- [Set problem 1]:
In the passage on Alabama and federal budget cuts, change "federal income taxes" to "U.S. income taxes", then give back the section that begins at "It’s one of" and stops after "the state’s budget.".
- [Set problem 2]:
Write what comes next in the passage on Alabama and federal budget cuts, picking up after its final sentence.

In some respects, Alabama would experience greater pain than other states.

It’s one of only six states that allow residents to deduct their federal income taxes on their state tax returns. If federal taxes go up, so do state-tax deductions, putting an even bigger dent in the state’s budget.

In addition, 7 percent of the state’s gross domestic product comes from federal defense spending on contracts and salaries — twice the national average, according to the Pew Center on the States.

Federal officials, mostly at the Pentagon, spent $10.4 billion on procurement contracts in the state in 2010 alone.

Without a deal on avoiding the fiscal cliff, defense spending will be cut by $500 billion over 10 years, an amount that President Barack Obama and most members of Congress agree would damage national security.

Such cuts would certainly take a heavy toll on procurement contracts — and the jobs linked to them — in Alabama.

- [Data provided]:
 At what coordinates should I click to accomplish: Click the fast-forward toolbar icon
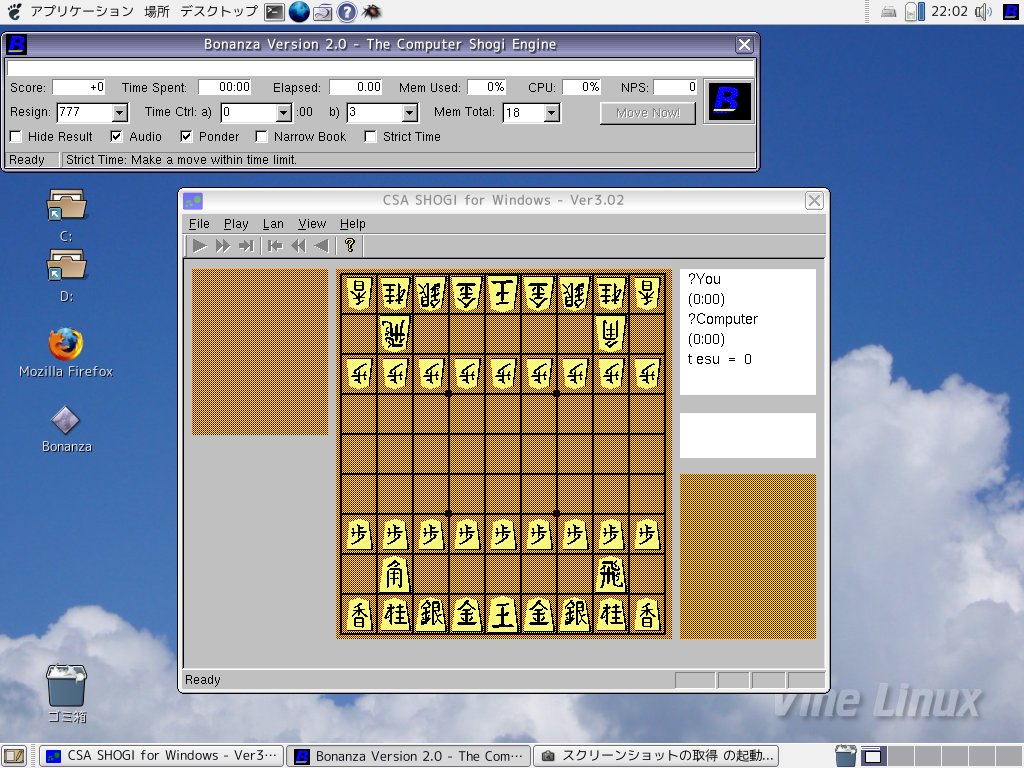pos(223,245)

- [Exercise result 1]:
It’s one of only six states that allow residents to deduct their U.S. income taxes on their state tax returns. If federal taxes go up, so do state-tax deductions, putting an even bigger dent in the state’s budget.

- [Exercise result 2]:
“We don’t know exactly how Alabama will be affected, but we will be affected,” said Rep. Martha Roby, R-Montgomery.

The spending cuts associated with the fiscal cliff were created in August 2011 as part of legislation to raise the nation’s debt limit. They were designed to give Congress a strong incentive to negotiate a less-painful strategy for reducing the federal deficit. So far, that strategy hasn’t worked.

Roby said there are ways to cut defense spending that make sense, but she described the across-the-board cuts linked to the fiscal cliff as arbitrary.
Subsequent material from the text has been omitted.